__THINGS TO DO__.
1. In the aerosols-versus-droplets article, why does it say the next several months will bring new health challenges? Answer in one to three sentences.
2. Write the next part of the aerosols-versus-droplets article, picking up after its last sentence.

Aerosols vs. droplets
Researchers model the spread of the SARS-CoV-2 virus in various
temperatures and relative humidities in typical indoor situations
Date:
October 14, 2020
Source:
University of California - Santa Barbara
Summary:
A new study investigates the secret of the SARS-CoV-2 virus's
unusual success: its transmissibility, or how it manages to get from
host to host. The dominant mode, it turns out, changes according
to environmental conditions.
FULL STORY ========================================================================== Winter is on its way. And in this year of coronavirus, with it comes
the potential for a second wave of COVID-19. Add in flu season and our
tendency to head inside and close our windows to the cold, wet weather,
and it appears the next several months are going to present us with new
health challenges.
==========================================================================
UC Santa Barbara researchers Yanying Zhu and Lei Zhao hope to arm
people with better knowledge of how SARS-CoV-2 spreads as the seasons
change. Their new study investigates the secret of this virus's unusual success: its transmissibility, or how it manages to get from host to
host. The dominant mode, it turns out, changes according to environmental conditions.

__DATA__.
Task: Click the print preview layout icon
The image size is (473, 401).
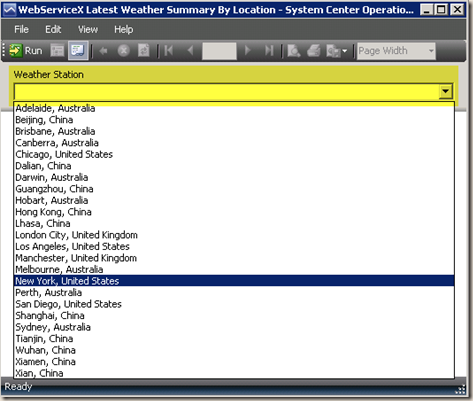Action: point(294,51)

--

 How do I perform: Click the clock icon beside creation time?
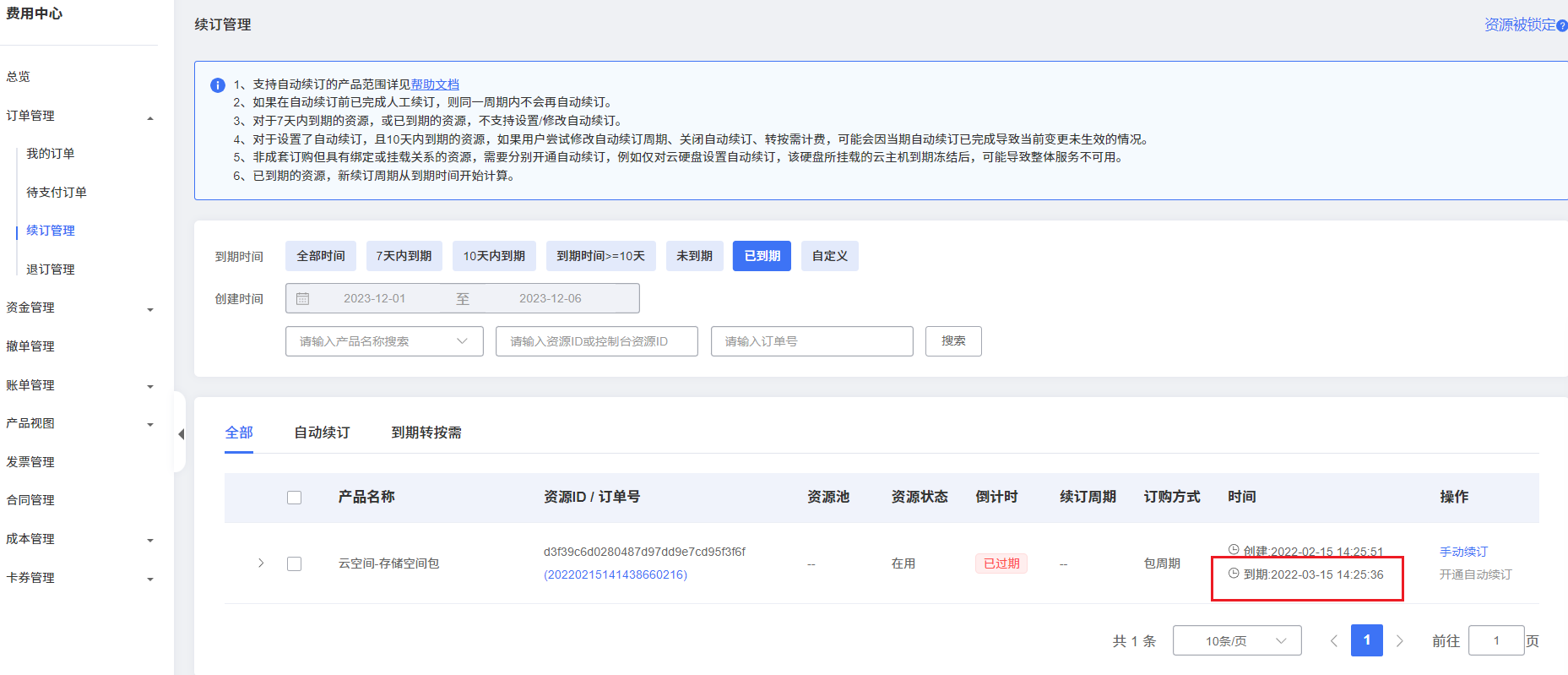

__LIST OF ANSWERS__.
1. Winter is coming, and this year it carries the potential for a second wave of COVID-19. Flu season adds to that, along with people's tendency to head inside and close their windows against the cold, wet weather.

2.
"Back at the beginning of April a lot of people were wondering if COVID
would go away in the summer, in the warmer weather," said Zhu, a professor
of mechanical engineering and one of the authors of a paper that appears
in the journal Nano Letters. "And so we started to think about it from
a heat transfer point of view, because that's what our expertise is."
The virus, of course, did not disappear during the summer as hoped, and in
fact COVID cases across the country continued to climb. To understand how
the novel coronavirus manages to persist in circumstances in which the flu virus fails, Zhu, Zhao and colleagues modeled different temperatures and relative humidities along a continuum from hot and dry to cold and humid
in typical indoor spaces, where the virus is distributed by normal speech
and breathing -- and, according to the paper, where people "only sneeze
or cough into a tissue or their elbows." To these scenarios they added
emerging knowledge about the highly contagious microbe; in particular,
how long it remains infectious outside a host.
The results are sobering. For one thing, respiratory droplets -- the
most common mode of transmission -- don't obey our social distancing guidelines.
"We found that in most situations, respiratory droplets travel longer
distances than the 6-foot social distance recommended by the CDC," Zhu
said. This effect is increased in the cooler and more humid environments
to distances of up to 6 meters (19.7 feet) before falling to the ground
in places such as walk-in refrigerators and coolers, where temperatures
are low and humidity is high to keep fresh meat and produce from losing
water in storage. In addition to its ability to travel farther, the virus
is particularly persistent in cooler temperatures, remaining "infectious
from several minutes to longer than a day in various environments,"
according to several published studies.
========================================================================== "This is maybe an explanation for those super-spreading events that have
been reported at multiple meat processing plants," she said.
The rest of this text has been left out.